---------- ENTRIES SUPPLIED

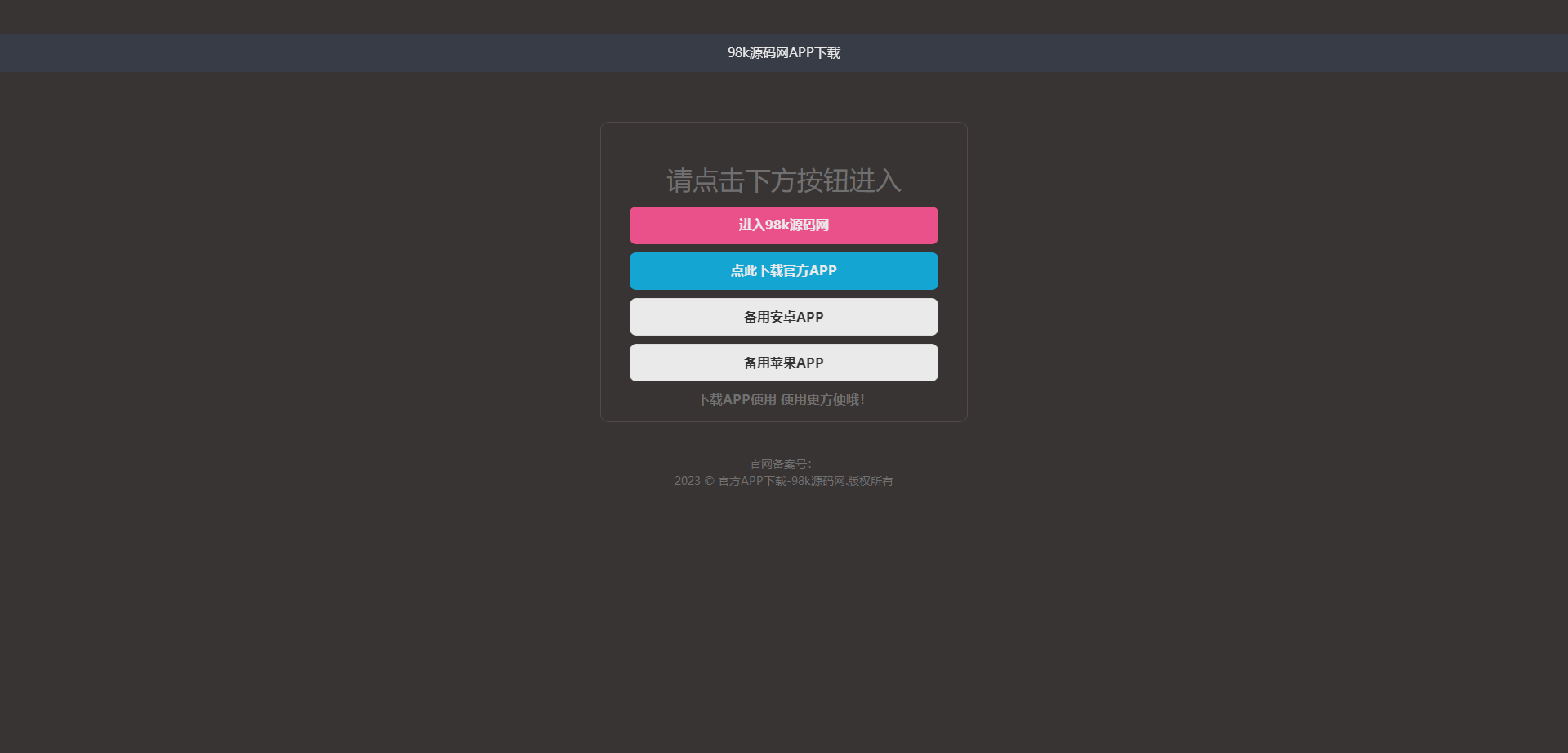Click the header title 98k源码网APP下载
The height and width of the screenshot is (753, 1568).
click(783, 53)
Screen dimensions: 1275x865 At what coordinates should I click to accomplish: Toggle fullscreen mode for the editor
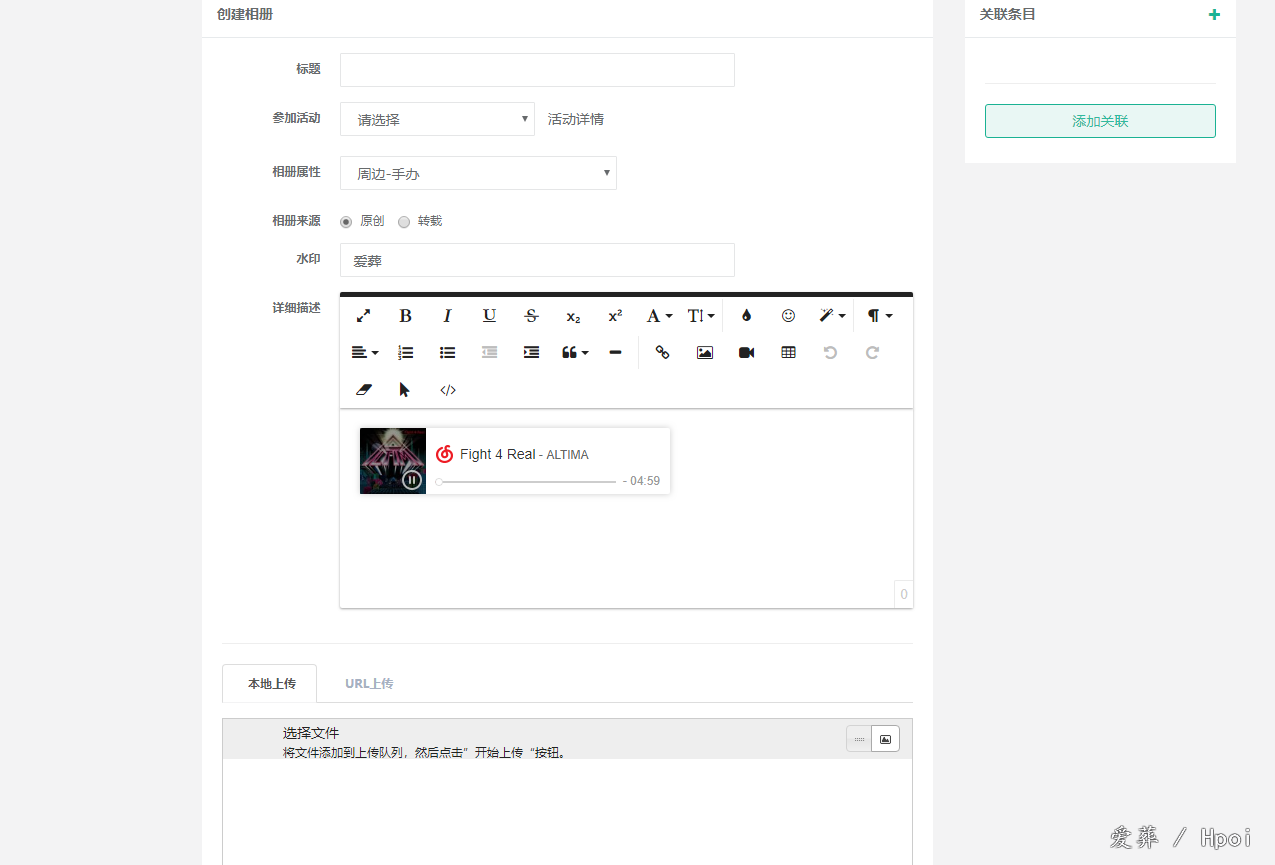pos(363,316)
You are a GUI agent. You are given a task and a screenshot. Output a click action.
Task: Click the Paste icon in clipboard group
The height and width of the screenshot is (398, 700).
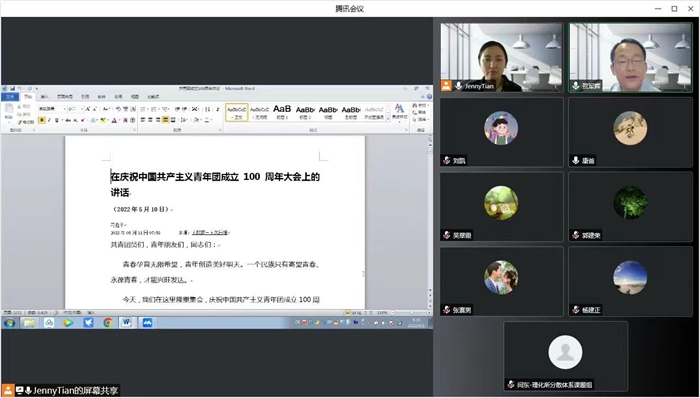(8, 112)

--------------------

- _HOW TO COMPLETE THIS TASK_
Each line from the one holding "Screen dimensions: 1275x865" through the end of the listing is to be output exactly, both ends included, with no other lines and the pictures left out.

- _TASK OUTPUT_
Screen dimensions: 1275x865 At what coordinates should I click to accomplish: Toggle fullscreen mode for the editor
pos(363,316)
You are a GUI agent. You are given a task and a screenshot. Output a click action.
Task: Click the Paste icon in clipboard group
The height and width of the screenshot is (398, 700).
(8, 112)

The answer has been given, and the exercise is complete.